MINOR: I wanted to ask you about the ending of the book. I’ve never read a memoir with multiple endings before. It seems right — these are the things we’ve been talking about, right?, the narrative persona that ultimately must give itself up to the irresolvability of the narrative in the conventional sense. Of course I was thinking right away of what Malamud did in The Tenants, except that in that novel, there were three literally different endings, whereas in this memoir, there are multiple choices for endings that are raised by the narrator as possible places to “land” (“land,” again, not quite conveying the openness that is intended, if I’m reading the book intelligently.) And I wondered — what is it like to take a survey of the big story at the center of your formative years and walk away requiring a multiple ending? Is this what it means to be an adult, or is this another way in which the narrator places herself in opposition to expectations toward sometimes productive and sometimes unpredictable ends?

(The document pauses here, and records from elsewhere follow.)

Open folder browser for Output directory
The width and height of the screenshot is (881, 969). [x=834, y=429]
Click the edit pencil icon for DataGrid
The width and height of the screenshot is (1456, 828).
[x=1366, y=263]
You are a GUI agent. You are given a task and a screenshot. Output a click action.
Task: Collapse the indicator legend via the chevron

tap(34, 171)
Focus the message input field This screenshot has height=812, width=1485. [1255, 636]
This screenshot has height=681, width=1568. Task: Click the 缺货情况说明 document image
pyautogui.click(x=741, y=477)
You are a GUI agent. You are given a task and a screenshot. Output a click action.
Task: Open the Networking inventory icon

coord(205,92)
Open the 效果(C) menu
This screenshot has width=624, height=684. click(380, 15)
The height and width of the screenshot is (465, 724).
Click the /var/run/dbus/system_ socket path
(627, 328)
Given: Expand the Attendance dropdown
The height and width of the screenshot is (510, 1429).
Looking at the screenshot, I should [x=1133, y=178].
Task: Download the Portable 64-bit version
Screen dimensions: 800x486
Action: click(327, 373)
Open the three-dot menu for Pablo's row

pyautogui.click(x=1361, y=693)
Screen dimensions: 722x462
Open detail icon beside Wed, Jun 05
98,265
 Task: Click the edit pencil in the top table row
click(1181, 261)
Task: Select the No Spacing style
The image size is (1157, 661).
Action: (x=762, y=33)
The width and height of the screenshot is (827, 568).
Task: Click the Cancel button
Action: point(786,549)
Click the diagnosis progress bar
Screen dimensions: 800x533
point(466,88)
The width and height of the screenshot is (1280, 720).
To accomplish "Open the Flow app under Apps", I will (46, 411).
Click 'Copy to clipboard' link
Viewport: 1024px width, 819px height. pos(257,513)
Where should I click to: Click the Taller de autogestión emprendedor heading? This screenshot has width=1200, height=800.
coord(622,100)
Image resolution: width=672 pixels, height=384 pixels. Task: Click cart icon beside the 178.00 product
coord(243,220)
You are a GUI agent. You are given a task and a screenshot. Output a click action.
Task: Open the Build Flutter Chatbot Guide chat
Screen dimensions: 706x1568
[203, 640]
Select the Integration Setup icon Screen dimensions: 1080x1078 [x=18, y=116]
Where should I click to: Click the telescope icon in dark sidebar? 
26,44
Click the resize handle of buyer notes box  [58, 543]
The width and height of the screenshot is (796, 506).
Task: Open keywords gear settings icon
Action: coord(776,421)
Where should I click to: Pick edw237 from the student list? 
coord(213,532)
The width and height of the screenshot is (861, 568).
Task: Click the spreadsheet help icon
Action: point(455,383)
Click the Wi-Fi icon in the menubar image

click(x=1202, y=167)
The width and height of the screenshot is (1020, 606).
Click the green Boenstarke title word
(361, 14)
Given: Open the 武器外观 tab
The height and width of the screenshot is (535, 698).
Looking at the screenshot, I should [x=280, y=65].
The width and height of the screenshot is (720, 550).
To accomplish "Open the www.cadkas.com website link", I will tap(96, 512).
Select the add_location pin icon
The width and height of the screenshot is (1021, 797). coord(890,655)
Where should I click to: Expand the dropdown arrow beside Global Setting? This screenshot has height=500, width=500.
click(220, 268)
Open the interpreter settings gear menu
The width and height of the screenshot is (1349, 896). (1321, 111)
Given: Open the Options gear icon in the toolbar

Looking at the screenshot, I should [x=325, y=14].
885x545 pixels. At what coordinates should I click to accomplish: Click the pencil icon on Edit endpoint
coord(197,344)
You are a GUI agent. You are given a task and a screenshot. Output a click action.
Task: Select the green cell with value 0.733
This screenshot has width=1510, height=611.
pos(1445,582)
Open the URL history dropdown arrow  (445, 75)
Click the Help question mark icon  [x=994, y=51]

UNFERTH: At one point when I kept going back to Nicaragua in the early 2000’s, I met up with another former Internacionalista (one who seemed to have actually accomplished a few things) and I told him I was writing a book about Nicaragua (I don’t even remember which horrific incarnation the book was in at that point). He asked me what the ending was and I said there would be two or three endings. And he said that any book about Nicaragua had to have more than one ending. I thought that was a perfect statement. The history of Nicaragua is like that of a person to me. I can see the hopes and desires, the strivings, the failures and lessons learned, the energy, the personality. It feels that way to me. And I suppose in order to fully express the identity of a person, you can’t just have one ending or have one final word on them. A person or a country is too complicated for that, and narrative does them a disservice to pretend otherwise. Also I wanted to create a sort of yoyoing sensation, where you first think one thing, then another, then another, and your understanding of what happened keeps shifting and changing. Part of the reason for writing the book was to express that shifting feeling.